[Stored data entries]
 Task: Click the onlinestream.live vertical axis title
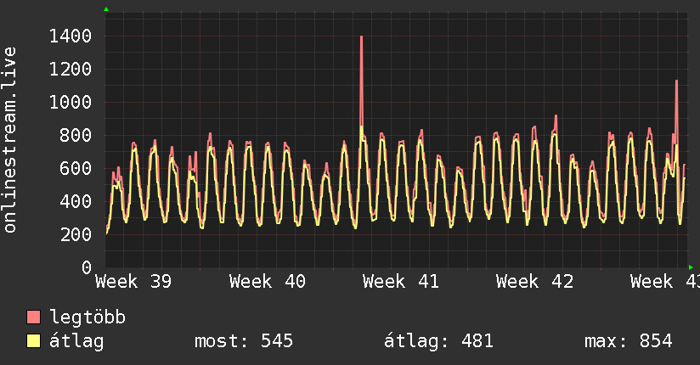[10, 140]
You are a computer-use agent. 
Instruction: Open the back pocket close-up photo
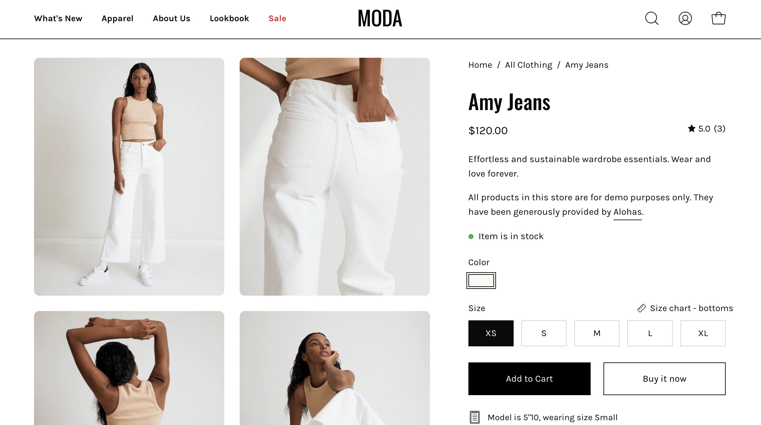(x=335, y=177)
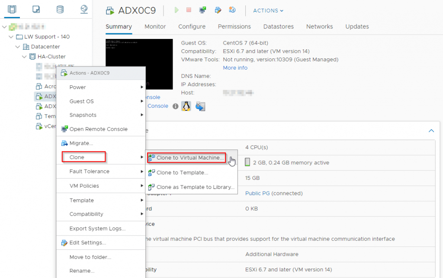This screenshot has height=278, width=443.
Task: Open the schedule task clock icon in the toolbar
Action: pyautogui.click(x=232, y=10)
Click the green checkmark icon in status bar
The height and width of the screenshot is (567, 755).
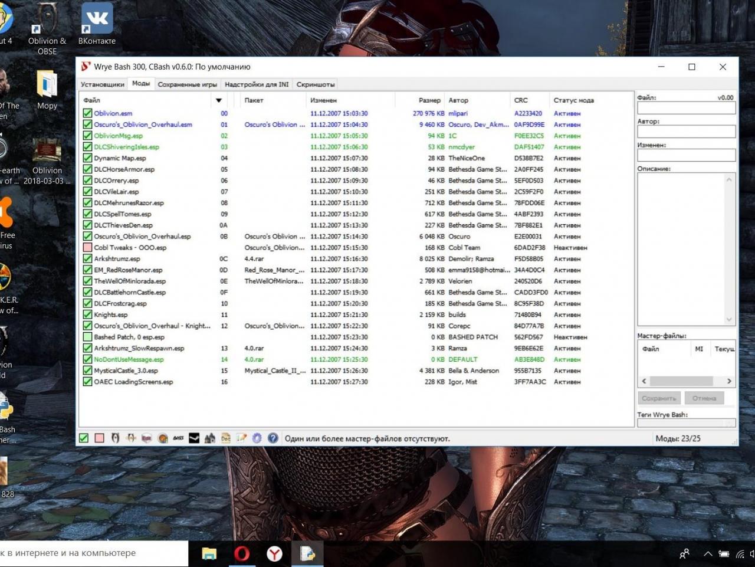click(x=84, y=438)
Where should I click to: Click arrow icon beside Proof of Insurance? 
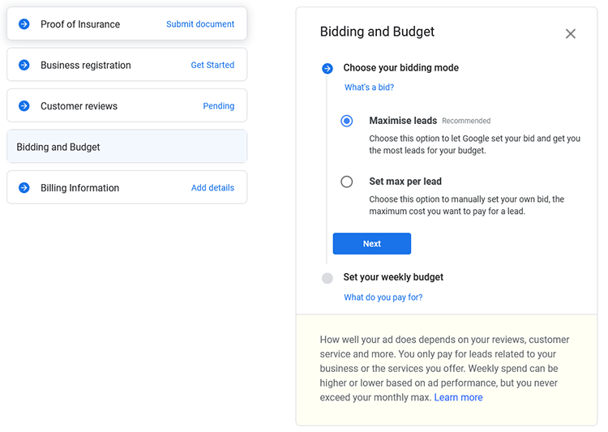point(24,24)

## Required action
The answer must be the lines of the entries above, written out exactly from the first through the one with "Click the green checkmark icon in status bar", and no pictures.

## Written solution
 Task: Click the onlinestream.live vertical axis title
[10, 140]
You are a computer-use agent. 
Instruction: Open the back pocket close-up photo
(x=335, y=177)
This screenshot has height=278, width=443.
Task: Open the schedule task clock icon in the toolbar
Action: pyautogui.click(x=232, y=10)
Click the green checkmark icon in status bar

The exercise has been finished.